Hacker News new | ask | show | jobs
by Techonomicon 2615 days ago
I posted somewhere else on this thread, but putting a main one as well.

What gets lost in the whole "get rid of like counts" argument is that doing so generally speaking just helps those who are well-known and really makes it more tough for others to get there.

Many individual creators rely on likes, shares, reposts, w/e to drive their reach. Without a replacement that provides the same ability for the individual to gain that same reach this sort of change just hurts them.

Sadly, people do care about how many others found something interesting as a reason for whether they should pay attention to it or not, so something like this can literally take money out of people's hands that make pretty honest livings at what they do (such as webcomic artists) and makes it even more tough for them to just get while working for themselves.

2 comments

Assuming that everybody uses Instagram to gain more followers, likes, exposure.

If you merely use it privately with your friends, not showing likes takes pressure and awkwardness out of it imho.

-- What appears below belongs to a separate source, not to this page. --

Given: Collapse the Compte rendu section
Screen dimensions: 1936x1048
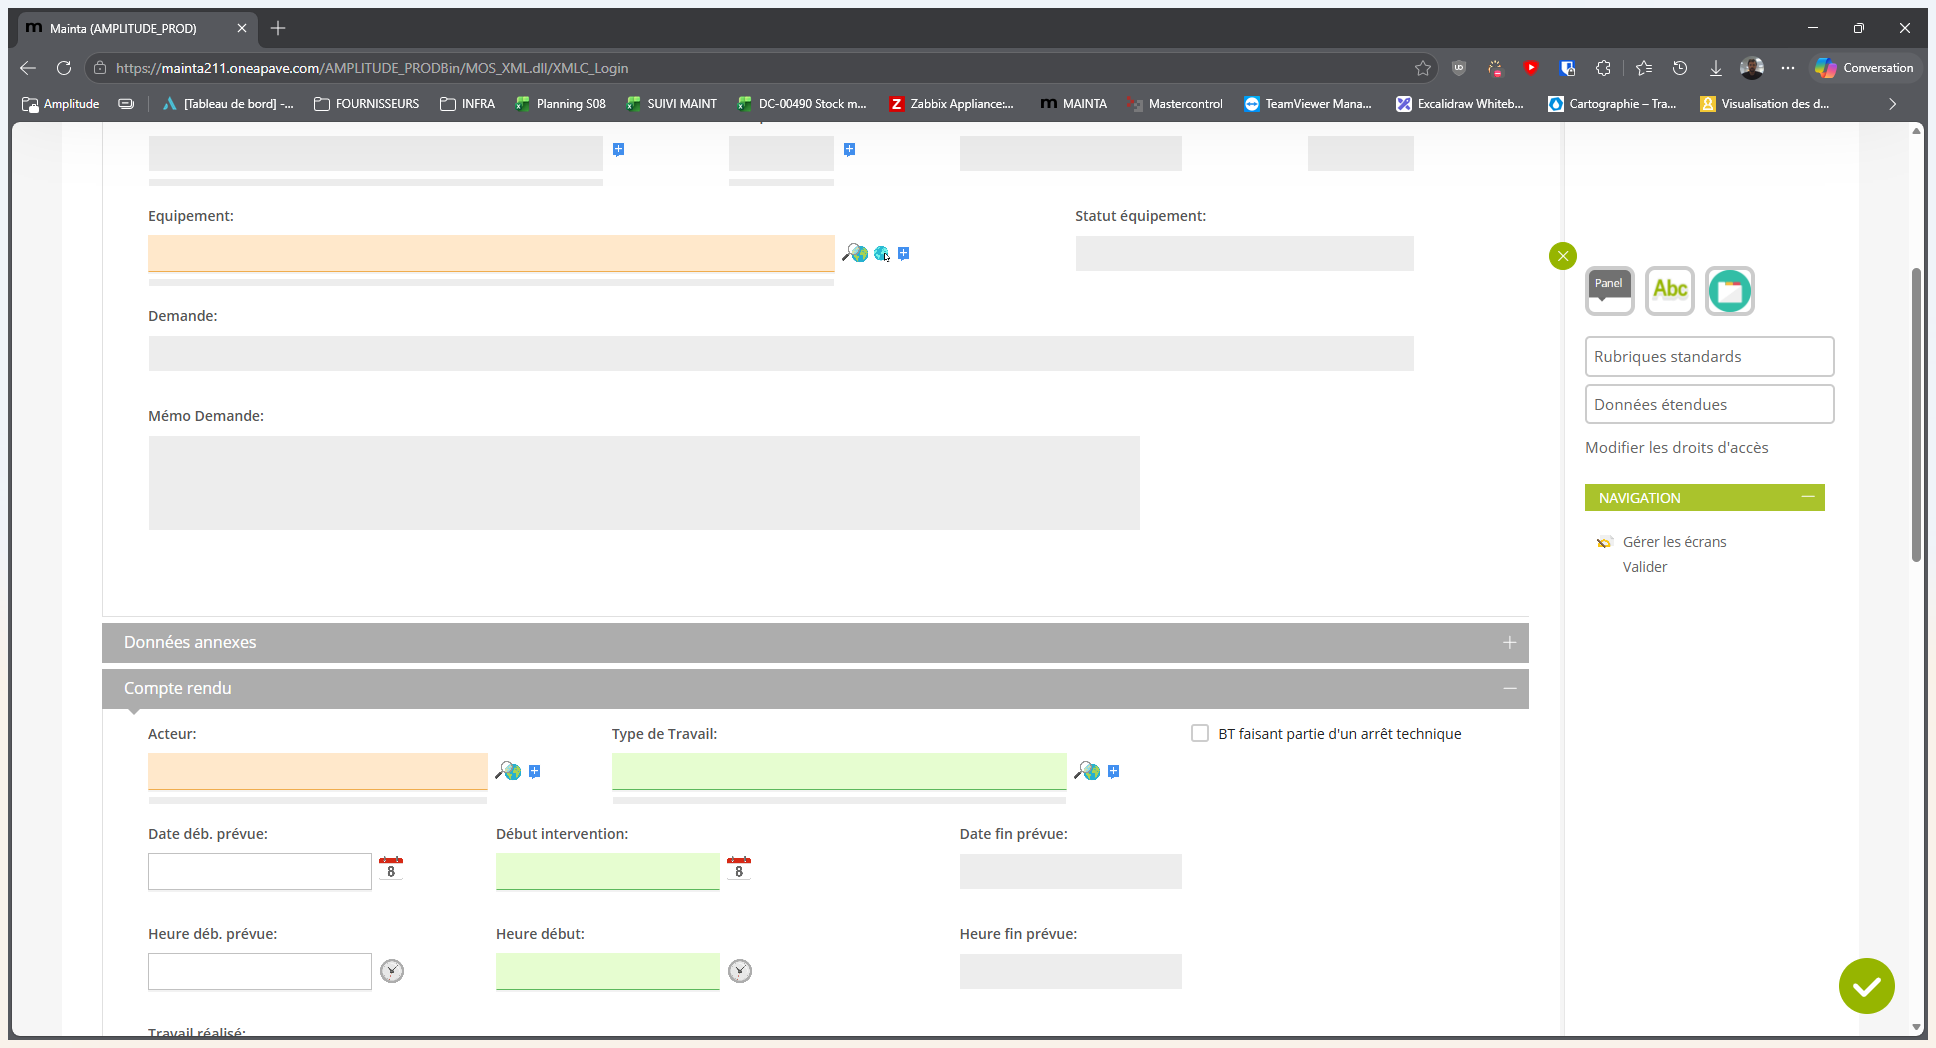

This is what is happening. Most people are running after likes and followers. Everyone wants everyone else to like their stuff and follow them. Of course this does not happen every time. To certain extent it breeds resentment and jealousy. People not validating their acquaintances might seem like a small issue on social network but it has real impact on relationships in real life.
I agree with you. But content creator need to realize that if they are fully dependent on another entity for source of their income (which they don't even have business agreement with) they are setting themselves up for disaster. The entity can make changes to platform and it does not owe anything to content creators.

You need to provide content through something that you own yourself. Instagram and other social platforms can help you promote your business but making these platform as source of living is shooting yourself in the foot.

Plenty of people, and I mean plenty, like many (I can back up with citations if that is really helpful)

a) own their content 100% that they make on their own sites b) definitely rely on social networking / media applications for driving a fanbase.